For the performance of the given model, we further study ablation analysis (also called sensitivity analysis) to evaluate the two components of joint learning and transfer learning. We apply No-TL to mean an average model without personalize transfer learning. The outcomes are indicated in Figures 8 and 9. It can be seen from the results that both federated learning and transfer learning have made significant achievements to the performance of FT-IoMT Health. Comparing No-TL with DL, it can be seen that the model with federated conditions will increase the classification accuracy, which shows the effectiveness of federated learning. By further comparing No-TL with our federated transfer learning mechanism FT-IoMT Health, it can be seen that integrated with transfer learning technology, each user model will attain better performance in classification. The reasons are as follows. (1) Using federated learning, the server can indirectly aggregate more communication from multiple users to obtain a more general network cloud model. (2) Using transfer learning, users will obtain a more personalized user data model based on the cyber cloud model.

6. Conclusion

In the paper, we propose FT-IoMT Health, which is a federated transfer learning mechanism based on IoMT healthcare. FT-IoMT Health aggregates data from different network users without affecting privacy and security and realizes the user’s relatively personalized model learning through transfer learning. The key is feature-based transfer learning technology to overcome various detection methods that lead to variants in network performance.

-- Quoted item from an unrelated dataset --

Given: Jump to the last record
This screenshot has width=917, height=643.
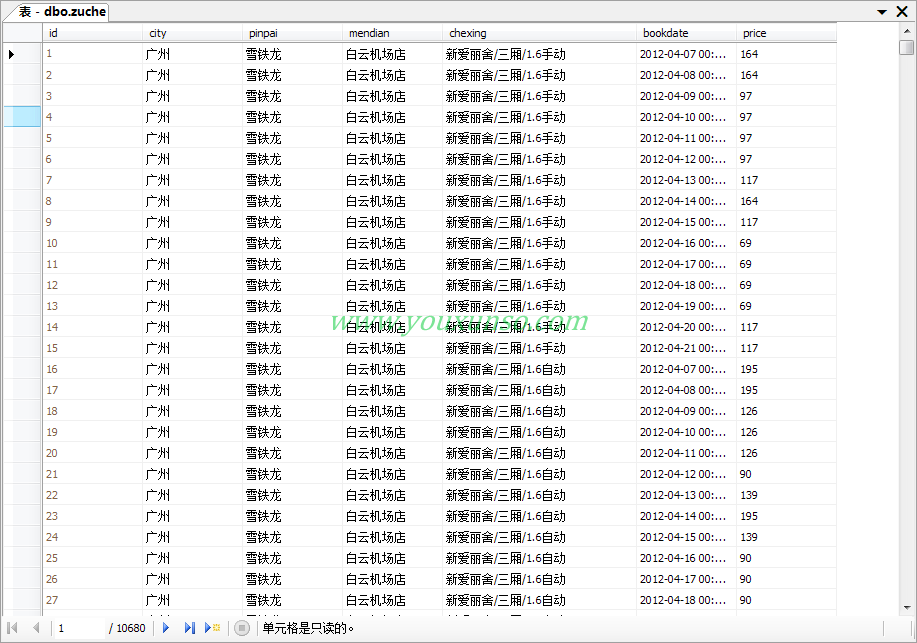Looking at the screenshot, I should (x=189, y=628).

Experiments and applications have verified the validity and accuracy of the mechanism compared to other benchmark methods. Meanwhile, the experimental outcomes also indicate that the transfer learning method enhances the performance of detecting unseen new network malicious data compared with the baseline and proves that FT-IoMT Health can support the detection of new data in different feature spaces. In the future, we will plan to expand FT-IoMT Health through incremental learning to achieve a more personalized, flexible, and efficient healthcare system.

Data Availability

All the data is available in the paper.

Conflicts of Interest

The authors declare that they have no conflicts of interest.

Acknowledgments

The authors gratefully acknowledge the support from the Shandong National Science Foundation of China (Grant No. ZR202103040468).